Tensor CSRMT System with Horizontal Electrical Dipole Sources and Prospects of Its Application in Arctic Permafrost Regions

When studying horizontally-inhomogeneous media, it is necessary to apply tensor modifications of electromagnetic soundings. Use of tensor measurements is of particular relevance in near-surface electrical prospecting because the upper part of the geological section is usually more heterogeneous than the deep strata. In the Enviro-MT system designed for the controlled-source radiomagnetotelluric (CSRMT) sounding method, two mutually perpendicular horizontal magnetic dipoles (two vertical loops) are used for tensor measurements.
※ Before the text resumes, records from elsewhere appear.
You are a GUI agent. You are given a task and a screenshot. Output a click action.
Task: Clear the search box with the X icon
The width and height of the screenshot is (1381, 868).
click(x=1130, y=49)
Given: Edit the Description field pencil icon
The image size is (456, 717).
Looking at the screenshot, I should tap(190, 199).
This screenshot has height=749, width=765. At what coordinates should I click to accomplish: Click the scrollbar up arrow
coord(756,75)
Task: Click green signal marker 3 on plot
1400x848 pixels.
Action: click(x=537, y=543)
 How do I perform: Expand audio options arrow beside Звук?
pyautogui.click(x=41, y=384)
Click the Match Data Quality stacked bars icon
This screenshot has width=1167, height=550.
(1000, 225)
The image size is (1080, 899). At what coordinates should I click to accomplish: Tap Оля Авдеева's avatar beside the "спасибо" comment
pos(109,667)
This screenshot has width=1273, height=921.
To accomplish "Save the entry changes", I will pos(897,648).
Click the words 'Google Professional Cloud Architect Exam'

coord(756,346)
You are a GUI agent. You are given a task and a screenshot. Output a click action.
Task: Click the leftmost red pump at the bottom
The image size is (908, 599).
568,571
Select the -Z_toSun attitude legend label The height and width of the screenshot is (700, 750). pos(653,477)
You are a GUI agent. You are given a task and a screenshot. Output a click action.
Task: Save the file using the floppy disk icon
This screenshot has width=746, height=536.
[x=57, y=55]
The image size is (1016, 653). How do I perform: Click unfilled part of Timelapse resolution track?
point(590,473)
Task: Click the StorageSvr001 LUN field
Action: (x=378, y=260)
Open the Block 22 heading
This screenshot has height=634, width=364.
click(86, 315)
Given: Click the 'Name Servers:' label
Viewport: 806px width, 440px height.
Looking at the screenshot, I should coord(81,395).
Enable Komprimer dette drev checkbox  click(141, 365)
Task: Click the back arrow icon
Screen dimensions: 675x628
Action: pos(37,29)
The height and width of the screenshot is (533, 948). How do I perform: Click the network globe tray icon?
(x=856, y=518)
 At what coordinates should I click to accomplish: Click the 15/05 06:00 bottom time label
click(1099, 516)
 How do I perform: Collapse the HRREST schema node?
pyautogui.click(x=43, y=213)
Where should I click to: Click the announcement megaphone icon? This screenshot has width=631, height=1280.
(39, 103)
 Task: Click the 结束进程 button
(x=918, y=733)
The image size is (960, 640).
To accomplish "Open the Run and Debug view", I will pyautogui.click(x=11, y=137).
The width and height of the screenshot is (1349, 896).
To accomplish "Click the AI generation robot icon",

We propose a variant of the CSRMT method with two horizontal electrical dipole sources (two transmitter lines). The advantage of such sources is an extended frequency range of 1–1000 kHz in comparison with 1–12 kHz of the Enviro-MT system, greater operational distance (up to 3–4 km compared to 600–800 m), and the ability to measure the signal at the fundamental frequency and its subharmonics. To implement tensor measurements with the equipment of the CSRMT method described in the paper, a technique of creating a time-varying polarization of the electromagnetic field (rotating field) has been developed based on the use of two transmitters with slightly different current frequencies and two mutually-perpendicular transmitter lines grounded at the ends. In this way, we made it possible to change the direction of the electrical and magnetic field polarization continuously. This approach allows realization of the technique of tensor measurements using the new modification of the CSRMT method. In permafrost areas, the hydrogenic taliks are widespread. These local objects are important in the context of study of environmental changes in the Arctic and can be successfully explored by the tensor CSRMT method. For the numerical modeling, a 2D model of the talik was used. Results of the interpretation of synthetic data showed the advantage of bimodal inversion using CSRMT curves of both TM and TE modes compared to separate inversion of TM and TE curves. These new data demonstrate the prospects of the tensor CSRMT method in the study of permafrost regions. The problems that can be solved using the CSRMT method in the Arctic permafrost regions are discussed.